↓

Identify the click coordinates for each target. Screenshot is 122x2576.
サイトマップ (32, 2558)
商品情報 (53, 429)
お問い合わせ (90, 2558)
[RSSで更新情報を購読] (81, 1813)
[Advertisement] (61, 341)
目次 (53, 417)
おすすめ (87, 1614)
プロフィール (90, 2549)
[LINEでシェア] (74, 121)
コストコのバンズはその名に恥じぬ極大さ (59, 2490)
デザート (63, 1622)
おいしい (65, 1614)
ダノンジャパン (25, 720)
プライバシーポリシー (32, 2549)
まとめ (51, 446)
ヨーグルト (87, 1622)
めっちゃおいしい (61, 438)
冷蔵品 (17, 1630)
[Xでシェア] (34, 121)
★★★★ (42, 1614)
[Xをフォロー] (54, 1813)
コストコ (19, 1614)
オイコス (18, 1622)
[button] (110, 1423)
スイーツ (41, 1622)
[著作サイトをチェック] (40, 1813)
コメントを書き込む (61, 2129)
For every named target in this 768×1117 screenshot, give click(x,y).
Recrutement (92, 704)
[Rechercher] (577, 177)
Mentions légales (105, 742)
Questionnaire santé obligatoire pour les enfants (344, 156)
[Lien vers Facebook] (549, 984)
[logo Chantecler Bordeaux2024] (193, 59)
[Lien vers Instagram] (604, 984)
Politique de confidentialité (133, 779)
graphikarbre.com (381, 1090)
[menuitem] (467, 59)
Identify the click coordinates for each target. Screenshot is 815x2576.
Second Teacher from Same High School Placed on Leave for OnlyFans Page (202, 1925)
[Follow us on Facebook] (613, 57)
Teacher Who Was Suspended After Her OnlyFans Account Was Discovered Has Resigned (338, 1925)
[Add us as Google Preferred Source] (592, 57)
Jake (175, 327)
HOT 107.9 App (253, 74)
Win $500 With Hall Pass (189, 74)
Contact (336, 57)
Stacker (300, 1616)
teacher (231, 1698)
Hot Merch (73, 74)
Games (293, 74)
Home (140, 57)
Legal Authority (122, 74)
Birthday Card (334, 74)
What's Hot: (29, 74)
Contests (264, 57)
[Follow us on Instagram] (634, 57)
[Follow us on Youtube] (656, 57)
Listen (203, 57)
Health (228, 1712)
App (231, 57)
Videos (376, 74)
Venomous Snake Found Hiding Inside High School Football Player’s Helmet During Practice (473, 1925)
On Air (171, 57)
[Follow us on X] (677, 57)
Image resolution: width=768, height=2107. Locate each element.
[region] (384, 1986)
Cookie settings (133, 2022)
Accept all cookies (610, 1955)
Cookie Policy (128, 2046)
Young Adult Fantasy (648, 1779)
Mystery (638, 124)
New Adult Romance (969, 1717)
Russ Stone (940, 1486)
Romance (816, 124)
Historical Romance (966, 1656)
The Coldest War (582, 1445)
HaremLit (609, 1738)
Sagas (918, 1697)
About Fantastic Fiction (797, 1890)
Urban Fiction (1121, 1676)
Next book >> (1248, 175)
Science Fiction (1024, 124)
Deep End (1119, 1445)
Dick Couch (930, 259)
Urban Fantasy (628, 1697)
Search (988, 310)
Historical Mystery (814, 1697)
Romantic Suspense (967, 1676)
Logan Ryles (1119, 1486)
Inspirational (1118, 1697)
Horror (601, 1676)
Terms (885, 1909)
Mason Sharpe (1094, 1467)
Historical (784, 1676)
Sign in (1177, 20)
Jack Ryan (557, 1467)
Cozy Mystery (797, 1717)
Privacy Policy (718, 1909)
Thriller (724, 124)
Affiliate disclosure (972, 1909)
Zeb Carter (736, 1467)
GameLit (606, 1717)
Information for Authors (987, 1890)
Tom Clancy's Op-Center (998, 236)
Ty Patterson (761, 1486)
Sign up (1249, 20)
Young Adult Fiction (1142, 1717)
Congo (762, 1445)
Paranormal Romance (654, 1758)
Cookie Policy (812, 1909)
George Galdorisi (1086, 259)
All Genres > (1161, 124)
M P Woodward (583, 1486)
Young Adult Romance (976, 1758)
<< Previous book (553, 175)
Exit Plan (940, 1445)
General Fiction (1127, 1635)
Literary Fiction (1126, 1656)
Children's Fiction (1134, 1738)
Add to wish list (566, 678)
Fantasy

↑

What you give back should be exactly the lines of the data above from the line with "[Follow us on Youtube] (656, 57)" through the line with "George Galdorisi (1086, 259)", both of those included, and nothing more.

Answer space:
[Follow us on Youtube] (656, 57)
Listen (203, 57)
Health (228, 1712)
App (231, 57)
Videos (376, 74)
Venomous Snake Found Hiding Inside High School Football Player’s Helmet During Practice (473, 1925)
On Air (171, 57)
[Follow us on X] (677, 57)
Image resolution: width=768, height=2107. Locate each element.
[region] (384, 1986)
Cookie settings (133, 2022)
Accept all cookies (610, 1955)
Cookie Policy (128, 2046)
Young Adult Fantasy (648, 1779)
Mystery (638, 124)
New Adult Romance (969, 1717)
Russ Stone (940, 1486)
Romance (816, 124)
Historical Romance (966, 1656)
The Coldest War (582, 1445)
HaremLit (609, 1738)
Sagas (918, 1697)
About Fantastic Fiction (797, 1890)
Urban Fiction (1121, 1676)
Next book >> (1248, 175)
Science Fiction (1024, 124)
Deep End (1119, 1445)
Dick Couch (930, 259)
Urban Fantasy (628, 1697)
Search (988, 310)
Historical Mystery (814, 1697)
Romantic Suspense (967, 1676)
Logan Ryles (1119, 1486)
Inspirational (1118, 1697)
Horror (601, 1676)
Terms (885, 1909)
Mason Sharpe (1094, 1467)
Historical (784, 1676)
Sign in (1177, 20)
Jack Ryan (557, 1467)
Cozy Mystery (797, 1717)
Privacy Policy (718, 1909)
Thriller (724, 124)
Affiliate disclosure (972, 1909)
Zeb Carter (736, 1467)
GameLit (606, 1717)
Information for Authors (987, 1890)
Tom Clancy's Op-Center (998, 236)
Ty Patterson (761, 1486)
Sign up (1249, 20)
Young Adult Fiction (1142, 1717)
Congo (762, 1445)
Paranormal Romance (654, 1758)
Cookie Policy (812, 1909)
George Galdorisi (1086, 259)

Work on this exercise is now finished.